- Location: Private collection;

= Guennol Stargazer =

Marble idol

The Guennol Stargazer is a nine-inch, 5,000-year-old marble idol from Anatolia.

The statue depicts a nude human figure, referred to as a "stargazer" as the figure appears to look upward. Approximately fifteen intact stargazer statues exist, along with fragments of other stargazer figures. Like other stargazer figures, Guennol Stargazer has a mark on its neck indicating it may have been ritually "killed" before it was buried.

When placed for auction in New York in 2017, the Turkish government sued, claiming it had been illegally exported. By 2023 this claim seemed to have failed.

==History==
The sculpture was possibly produced between 4800 and 4100 BCE in what is today Manisa Province in Turkey, although Christie's dated it about a thousand years later. The piece was in the collection of Alastair and Edith Martin. The couple purchased the piece from an art dealer, J.J. Klejman, in 1961. How Klejman came to own the sculpture has not been established. Klejman was referred to by former director of the Metropolitan Museum of Art, Thomas Hoving, as one of his "favorite dealer-smugglers". Klejman was implicated in the museum's purchase of the Lydian Hoard, which the museum acquired despite awareness that the artifacts were stolen.

Ownership of the sculpture eventually passed from the Martins to their son, Robin Martin, and later to a gallery. Michael Steinhardt, an American hedge fund manager, purchased the idol for $1.5 million in 1993. The figure was displayed at the Metropolitan Museum of Art, on loan, at times between 1966 and 1993, and was exhibited in the museum again from 1999 to 2007.

===Repatriation dispute===
The Guennol Stargazer was placed for sale at auction by its owner, Michael Steinhardt, at Christie's in 2017. Despite attempts to halt the sale by the Turkish government, including the filing of a suit in the U.S. District Court for the Southern District of New York against Steinhardt and Christie's, the auction occurred, and the sculpture sold for $14.4 million. The buyer then rescinded their offer, and Christie's placed the statue in storage in a vault operated by the auction house.

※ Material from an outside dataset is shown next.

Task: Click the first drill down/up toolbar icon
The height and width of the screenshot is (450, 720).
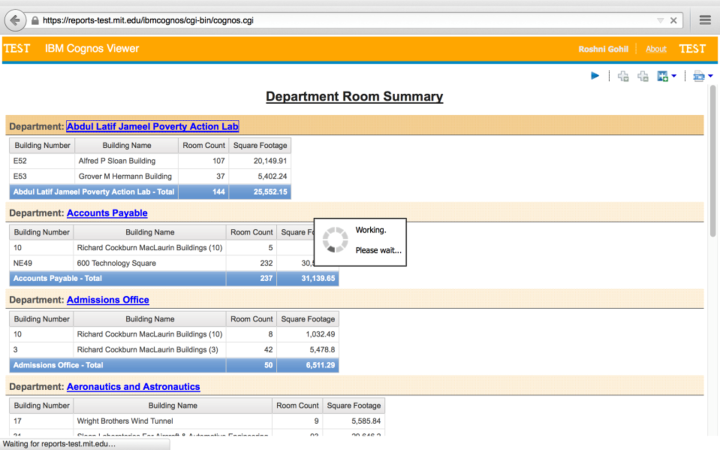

In 2021, U.S. District Judge Alison Nathan presided over a bench trial, Republic of Turkey v. Christie’s, Inc., concerning the dispute over the ownership of the Guennol Stargazer. Nathan rejected Turkey's ownership claim, which had been made pursuant to a 1906 Ottoman decree concerning the ownership of antiquities excavated in Turkey. Nathan found that Turkey had failed to show, by a preponderance of the evidence, that the Guennol Stargazer, which had been exhibited in the United States for decades, had been excavated after 1906. Nathan also held that Turkey's claim was in any case barred by laches, since it had waited too long to pursue its claim. This ruling was later upheld by Rosemary S. Pooler of the United States Court of Appeals for the Second Circuit in March 2023.